I have been training on my custom dataset for months and I just found out that I didn’t do any sorts of input normalization (in PyTorch, I did no normalization after ToTensor()). Could it be the cause that my network sometimes does not converge?
The problem is that I hope my network could work for different datasets (coming from different distribution), so I don’t know how to set a proper mean and std. What should be the best practice here?
Also my network is Resnet which supports Batch Norm. Is input normalization still important even if there is Batch Norm after every convolutional layer?
This is my first post in this forum and hopefully someone could provide me some generous hints Thanks in advance!
I don’t know if it really matters when working on pixels. I’ve seen all kinds of normalization schemes, including no normalization.

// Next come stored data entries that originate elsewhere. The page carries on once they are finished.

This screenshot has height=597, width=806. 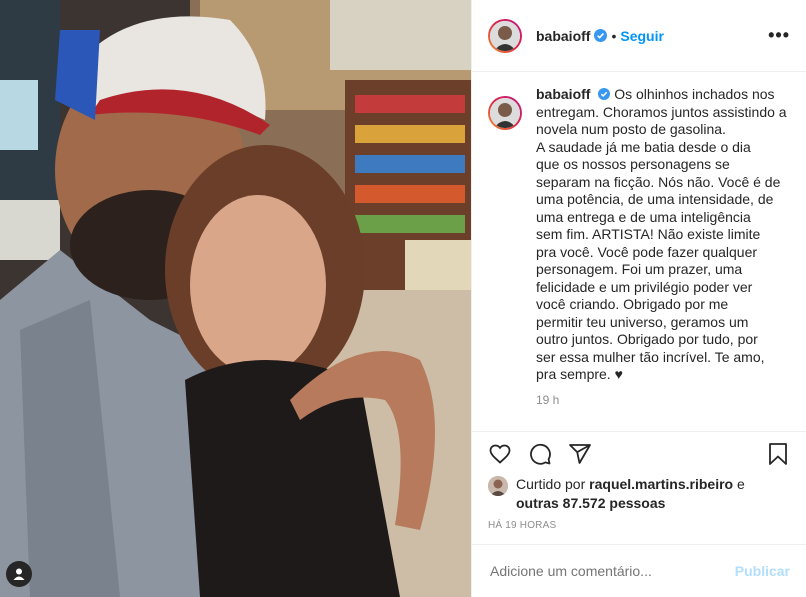 I want to click on likes-prefix: Curtido por, so click(x=551, y=484).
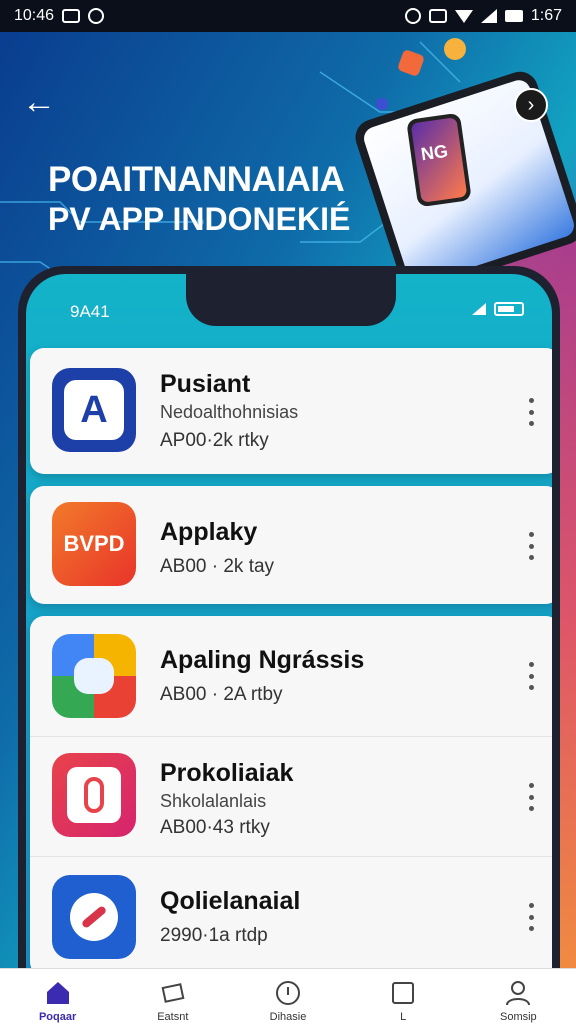 Image resolution: width=576 pixels, height=1024 pixels. What do you see at coordinates (230, 901) in the screenshot?
I see `app-name: Qolielanaial` at bounding box center [230, 901].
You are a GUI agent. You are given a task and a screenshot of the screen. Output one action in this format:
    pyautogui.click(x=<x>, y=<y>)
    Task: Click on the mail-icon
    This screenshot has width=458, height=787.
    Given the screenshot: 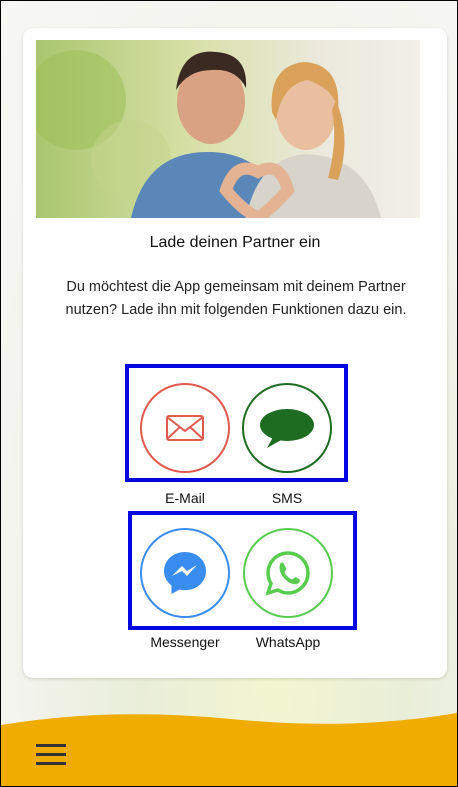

If you want to try it out,
pixel * 2 - 1 is a common one that puts all the pixels in the range [-1, 1].
So how important is it to put input pixels in the range [-1, 1] when batch norm is applied after all layers?

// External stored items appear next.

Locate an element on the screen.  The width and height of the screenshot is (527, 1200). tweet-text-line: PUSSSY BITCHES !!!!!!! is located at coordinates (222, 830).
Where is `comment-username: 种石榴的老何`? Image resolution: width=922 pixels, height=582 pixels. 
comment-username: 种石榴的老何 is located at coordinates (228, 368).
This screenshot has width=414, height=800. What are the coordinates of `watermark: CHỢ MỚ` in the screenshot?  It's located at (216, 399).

It probably isn’t important. But note that no batch norm is applied to the input, only after it has gone through at least one convolution layer. So you can think of normalization as batch norm on the input.
If the input is in the range [0, 255] then the first conv layer will have larger weights than the other conv layers. This may also result in very large mean and variance values in the batch norm layer following that conv layer. Is that a problem? It could be.
I think this is why we normalize the input, so that all conv and batch norm layers have weights that are roughly of the same magnitude.
I guess here you assume that pixels have already been standardized to [0,1] by dividing by 255.
If there has been no modifications beforehand then pixels are in the range of [0,255].
That depends on the library you use to read the images. Some already put the images into the [0, 1] range.
Yes exactly! In that case, shall I perform a final normalization step to make the pixels zero mean?
Try both ways. If you are not doing transfer learning ie your model learns from scratch then nobody can tell which one gives better results before trying.